救急部における超音波プローブの細菌汚染:多施設共同観察研究

2025.09.17

Bacterial contamination of ultrasound probes in emergency departments: a multi-centre observational study

T. Yamanaka*, R. Yamamoto, K. Yajima, I. Yamashita, T. Kurihara, D. Kujirai, K. Moritani, H. Kamikura, H.Koh, J. Sasaki
*Keio University School of Medicine, Japan

Journal of Hospital Infection (2025) 163, 23-29

背景

超音波検査は、患者の評価および診断を目的に救急部で頻繁に用いられている。超音波プローブには体液および血液に由来する細菌汚染リスクがあるにもかかわらず、プローブの細菌汚染の発生率は依然として明らかでない。

目的

本研究の目的は、救急部における超音波プローブの細菌汚染について、病院のタイプおよび再処理方法に焦点を当てて評価することであった。

方法

2023 年に、大学病院 1 施設、大学病院でない 3 次病院 1 施設、および地域病院 1 施設において多施設共同前向き観察研究を実施した。

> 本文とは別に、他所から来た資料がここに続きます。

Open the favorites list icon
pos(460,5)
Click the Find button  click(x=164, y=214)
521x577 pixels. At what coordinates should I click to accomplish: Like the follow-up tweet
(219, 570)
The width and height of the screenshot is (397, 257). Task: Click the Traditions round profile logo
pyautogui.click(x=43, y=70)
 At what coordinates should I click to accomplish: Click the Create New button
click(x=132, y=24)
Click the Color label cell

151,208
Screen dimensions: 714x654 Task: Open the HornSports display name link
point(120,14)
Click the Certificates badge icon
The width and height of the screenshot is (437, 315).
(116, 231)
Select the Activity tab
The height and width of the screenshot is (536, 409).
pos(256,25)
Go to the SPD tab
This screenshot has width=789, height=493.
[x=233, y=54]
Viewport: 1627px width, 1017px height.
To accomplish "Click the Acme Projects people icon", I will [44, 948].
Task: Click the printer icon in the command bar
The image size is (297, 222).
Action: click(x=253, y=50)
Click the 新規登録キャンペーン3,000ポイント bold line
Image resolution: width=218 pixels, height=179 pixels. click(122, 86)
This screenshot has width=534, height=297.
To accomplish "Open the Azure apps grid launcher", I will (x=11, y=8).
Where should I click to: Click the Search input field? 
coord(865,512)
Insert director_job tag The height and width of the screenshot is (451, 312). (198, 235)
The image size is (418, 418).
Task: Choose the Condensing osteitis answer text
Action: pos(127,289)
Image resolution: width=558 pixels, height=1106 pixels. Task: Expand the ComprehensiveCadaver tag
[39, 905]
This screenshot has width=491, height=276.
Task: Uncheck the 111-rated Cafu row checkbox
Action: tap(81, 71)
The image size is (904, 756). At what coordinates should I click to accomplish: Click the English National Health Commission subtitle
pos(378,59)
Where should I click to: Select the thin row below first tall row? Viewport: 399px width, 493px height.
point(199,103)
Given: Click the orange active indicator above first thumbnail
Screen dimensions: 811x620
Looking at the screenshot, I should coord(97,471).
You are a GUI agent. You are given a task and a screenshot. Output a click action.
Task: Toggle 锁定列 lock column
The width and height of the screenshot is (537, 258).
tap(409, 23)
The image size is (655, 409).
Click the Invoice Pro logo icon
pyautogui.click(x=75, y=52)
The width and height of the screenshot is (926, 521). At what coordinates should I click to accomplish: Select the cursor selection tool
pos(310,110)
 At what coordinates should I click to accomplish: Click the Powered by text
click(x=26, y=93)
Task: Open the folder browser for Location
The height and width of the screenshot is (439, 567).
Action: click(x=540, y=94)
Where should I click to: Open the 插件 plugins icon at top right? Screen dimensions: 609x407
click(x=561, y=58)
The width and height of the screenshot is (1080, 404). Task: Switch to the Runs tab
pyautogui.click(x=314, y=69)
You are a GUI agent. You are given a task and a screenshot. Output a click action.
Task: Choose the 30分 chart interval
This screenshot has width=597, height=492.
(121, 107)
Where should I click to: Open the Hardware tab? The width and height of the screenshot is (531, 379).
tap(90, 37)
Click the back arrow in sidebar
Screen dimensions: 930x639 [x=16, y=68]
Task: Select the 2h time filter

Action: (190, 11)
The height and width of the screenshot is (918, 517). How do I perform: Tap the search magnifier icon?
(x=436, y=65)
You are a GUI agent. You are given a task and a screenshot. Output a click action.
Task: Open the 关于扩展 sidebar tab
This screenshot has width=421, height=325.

救急部受診患者に用いられたプローブからサンプルを採取した。再処理方法は、水に浸漬したワイプのみ、水に浸漬したワイプとエタノールワイプの併用、四級アンモニウム浸漬ワイプのみ、四級アンモニウム浸漬ワイプとエタノールまたは次亜塩素酸塩浸漬ワイプとの併用であった。転帰評価項目は、細菌汚染レベル、および耐性菌株とした。細菌汚染レベルは、各プローブの総表面積当たりのコロニー形成単位(cfu)により測定した。

結果

cfu 中央値は、大学病院で 10(四分位範囲[IQR]0 ~ 50)、大学病院でない 3 次病院で 40(IRQ 10 ~ 135)、および地域病院で 30(IRQ 1 ~ 95)であった。再処理方法別の cfu 中央値は、水に浸漬したワイプのみでは 20(IRQ 1 ~ 90)、水に浸漬したワイプとエタノールワイプの併用では 10(IRQ 0 ~ 20)、四級アンモニウム浸漬ワイプのみでは 90(IRQ 40 ~ 180)、ならびに四級アンモニウム浸漬ワイプとエタノールまたは次亜塩素酸塩浸漬ワイプとの併用では 20(IRQ 1 ~ 50)であった。耐性菌株はプローブの 18.2%で検出された。

結論

救急部の超音波プローブにおいて、医療施設のタイプおよび再処理方法の違いにかかわらず、耐性菌株を含め、高いレベルの細菌汚染が認められた。

サマリー原文(英語)はこちら

監訳者コメント

救急外来における超音波プローブの汚染は深刻である。本研究は、消毒薬ワイプで拭いた後も、MRSA(メチシリン耐性黄色ブドウ球菌)を含む耐性菌が18.2%のプローブから検出されるという、極めて重要な事実を示した。特に、第四級アンモニウム塩ワイプ単独で使用した場合に菌の量が最も多かったという結果は、医療現場での「拭き取り」という行為自体の限界を示唆している可能性がある。より信頼性の高い、標準化された消毒方法の導入が急務である。